▸ **Dados fornecidos**:
◇ ◇ ◇ ◇
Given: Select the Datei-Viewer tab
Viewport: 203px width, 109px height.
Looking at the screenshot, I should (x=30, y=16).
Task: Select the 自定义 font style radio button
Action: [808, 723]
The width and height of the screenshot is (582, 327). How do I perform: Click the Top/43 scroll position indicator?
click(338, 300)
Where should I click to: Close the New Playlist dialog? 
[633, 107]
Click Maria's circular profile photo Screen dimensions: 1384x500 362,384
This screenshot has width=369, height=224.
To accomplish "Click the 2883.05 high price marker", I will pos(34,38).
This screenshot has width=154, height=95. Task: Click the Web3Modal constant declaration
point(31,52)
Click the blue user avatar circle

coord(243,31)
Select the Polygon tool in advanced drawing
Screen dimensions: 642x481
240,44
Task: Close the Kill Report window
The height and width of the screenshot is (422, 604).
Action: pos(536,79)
◇ ◇ ◇ ◇
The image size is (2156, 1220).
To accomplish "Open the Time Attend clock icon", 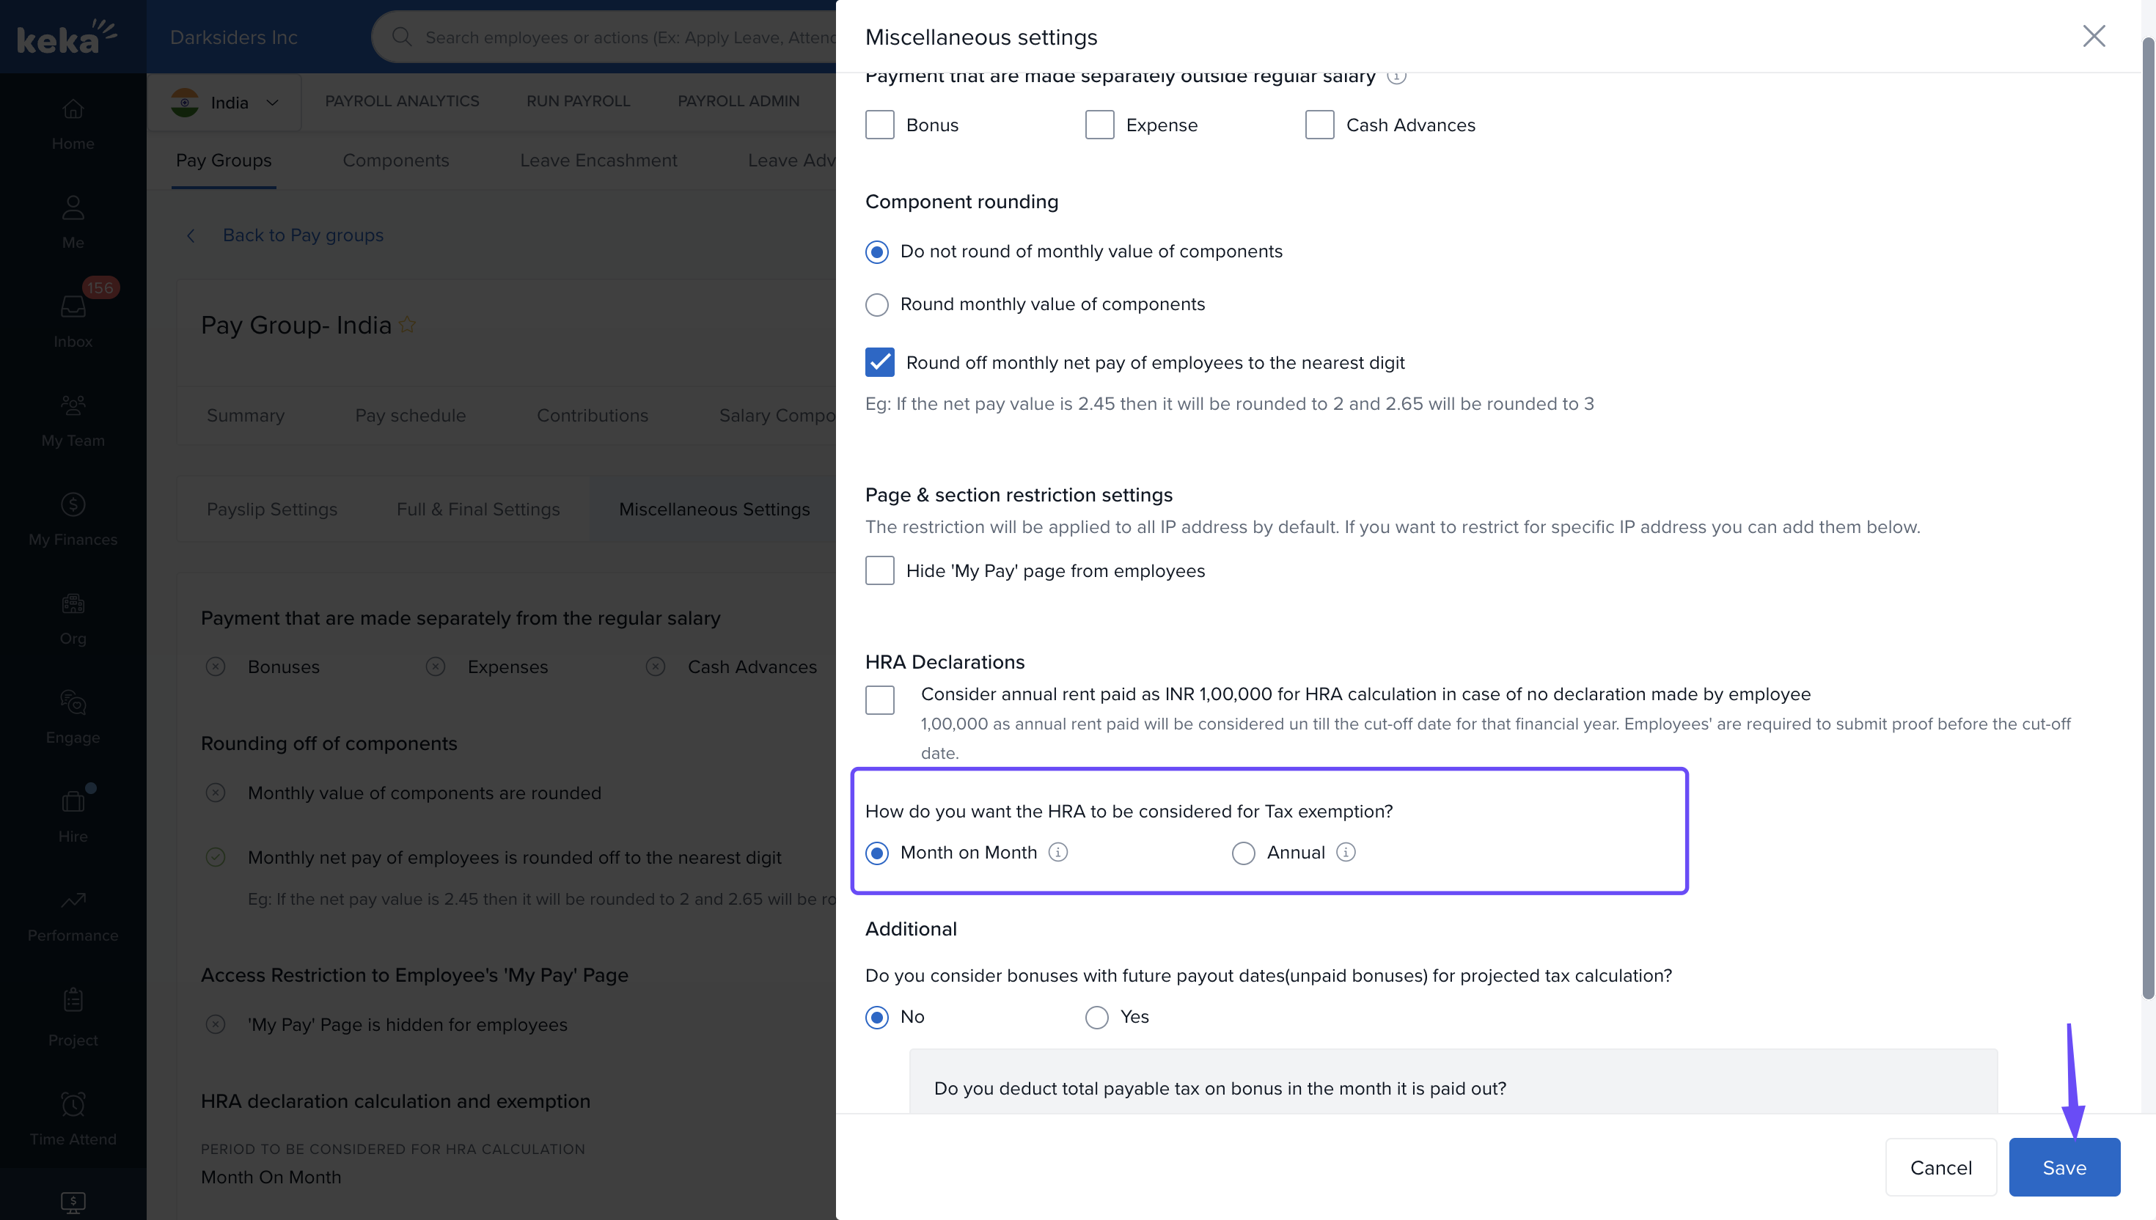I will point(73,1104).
◇ ◇ ◇ ◇
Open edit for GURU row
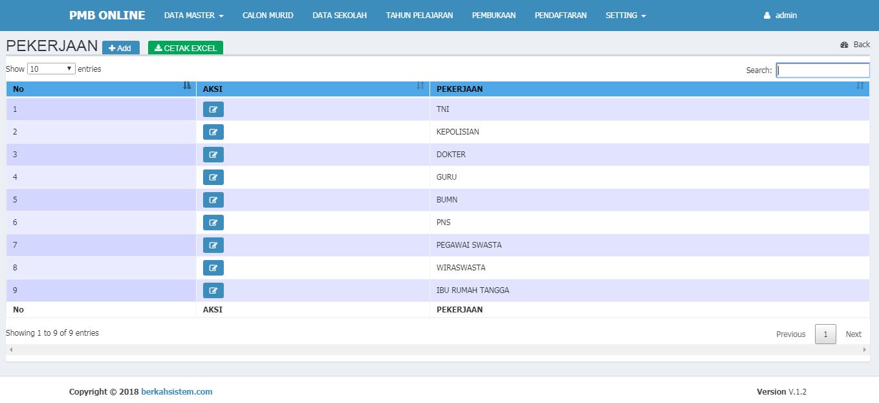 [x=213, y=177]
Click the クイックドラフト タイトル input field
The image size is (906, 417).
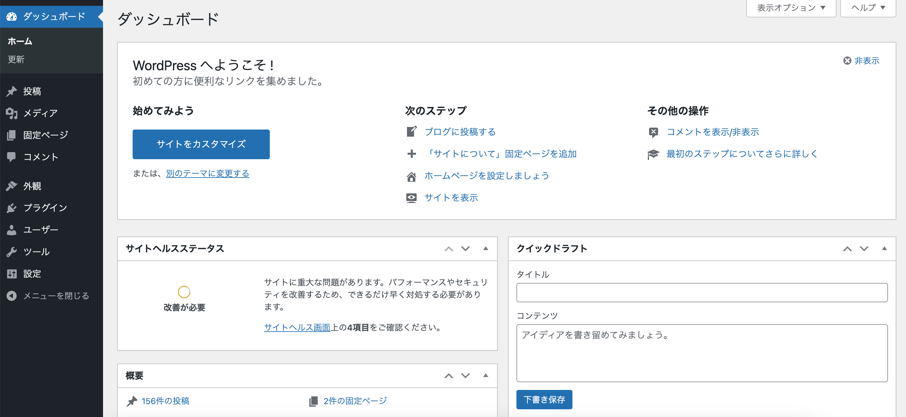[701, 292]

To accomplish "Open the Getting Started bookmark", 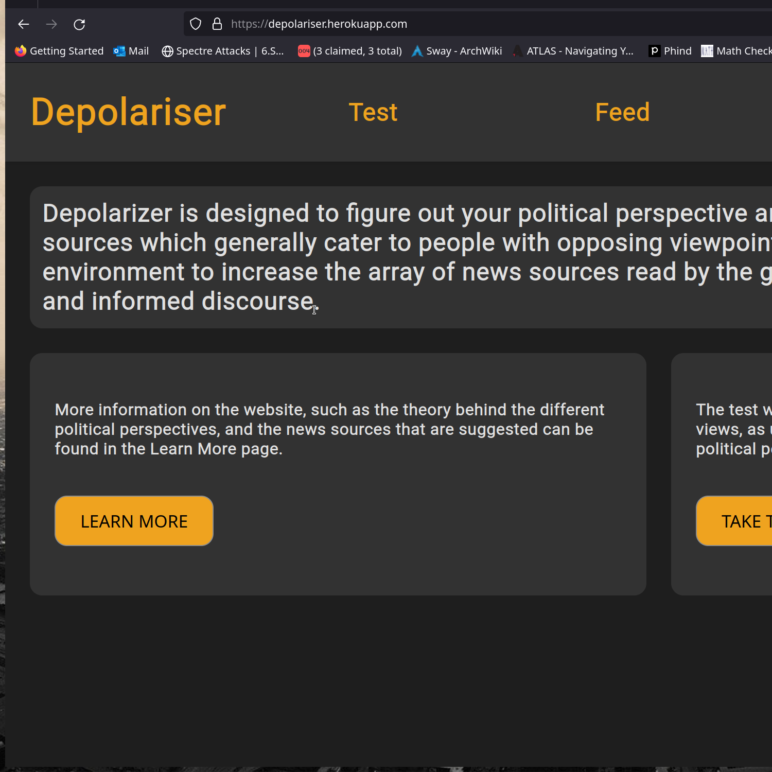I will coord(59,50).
◇ ◇ ◇ ◇
▸ **Suas instruções**: Reproduza os registros a partir da linha com "Given: Select the Datei-Viewer tab" e seguindo até a linha com "Action: [808, 723]", ambas incluídas, substituindo "Datei-Viewer" por "Dateimanager" e sem alterar mais nada. Apresente somente esse trecho.

▸ **A resposta**:
Given: Select the Dateimanager tab
Viewport: 203px width, 109px height.
Looking at the screenshot, I should (x=30, y=16).
Task: Select the 自定义 font style radio button
Action: [808, 723]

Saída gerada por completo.